Which lines in the rows contain the string "size"? Locate each one and copy it in full.

(Rows on where targets appear)
▽

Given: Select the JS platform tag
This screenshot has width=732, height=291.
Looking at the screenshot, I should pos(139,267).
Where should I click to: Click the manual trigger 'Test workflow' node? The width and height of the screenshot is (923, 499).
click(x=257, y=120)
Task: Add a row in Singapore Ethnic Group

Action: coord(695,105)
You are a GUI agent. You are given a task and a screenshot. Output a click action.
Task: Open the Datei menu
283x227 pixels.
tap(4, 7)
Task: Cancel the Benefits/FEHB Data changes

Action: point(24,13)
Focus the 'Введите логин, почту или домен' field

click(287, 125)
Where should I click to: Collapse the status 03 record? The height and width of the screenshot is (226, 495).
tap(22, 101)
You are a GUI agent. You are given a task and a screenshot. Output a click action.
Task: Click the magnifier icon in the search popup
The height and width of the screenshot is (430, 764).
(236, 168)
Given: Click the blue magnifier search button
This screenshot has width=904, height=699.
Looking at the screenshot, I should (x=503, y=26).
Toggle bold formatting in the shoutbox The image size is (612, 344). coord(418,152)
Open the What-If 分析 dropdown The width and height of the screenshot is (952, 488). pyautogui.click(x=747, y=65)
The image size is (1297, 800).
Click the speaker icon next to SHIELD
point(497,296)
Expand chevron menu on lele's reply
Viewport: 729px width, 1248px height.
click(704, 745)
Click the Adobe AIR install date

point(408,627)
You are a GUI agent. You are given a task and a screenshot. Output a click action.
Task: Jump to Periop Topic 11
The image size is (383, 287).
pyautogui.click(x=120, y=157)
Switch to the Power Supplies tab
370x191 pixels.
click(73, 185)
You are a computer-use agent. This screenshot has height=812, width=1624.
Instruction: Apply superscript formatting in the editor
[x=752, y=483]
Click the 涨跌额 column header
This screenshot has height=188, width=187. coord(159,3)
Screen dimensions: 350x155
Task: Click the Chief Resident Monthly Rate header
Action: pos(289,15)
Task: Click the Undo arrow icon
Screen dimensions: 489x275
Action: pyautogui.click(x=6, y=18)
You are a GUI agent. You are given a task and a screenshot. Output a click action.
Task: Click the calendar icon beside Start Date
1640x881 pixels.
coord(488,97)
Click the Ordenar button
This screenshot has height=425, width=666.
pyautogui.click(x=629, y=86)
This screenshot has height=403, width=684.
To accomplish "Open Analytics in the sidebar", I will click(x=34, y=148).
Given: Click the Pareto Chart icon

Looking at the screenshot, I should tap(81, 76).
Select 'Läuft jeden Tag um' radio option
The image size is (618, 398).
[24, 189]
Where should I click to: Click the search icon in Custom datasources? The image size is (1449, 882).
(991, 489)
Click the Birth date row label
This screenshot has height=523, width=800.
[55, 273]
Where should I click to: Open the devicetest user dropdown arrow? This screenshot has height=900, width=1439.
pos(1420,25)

△

▶ [SOLUTION TO THE PROBLEM]:
Toggle bold formatting in the shoutbox The image size is (612, 344). coord(418,152)
The image size is (1297, 800).
The image size is (383, 287).
The image size is (618, 398).
Where should I click to: Click the search icon in Custom datasources? The image size is (1449, 882).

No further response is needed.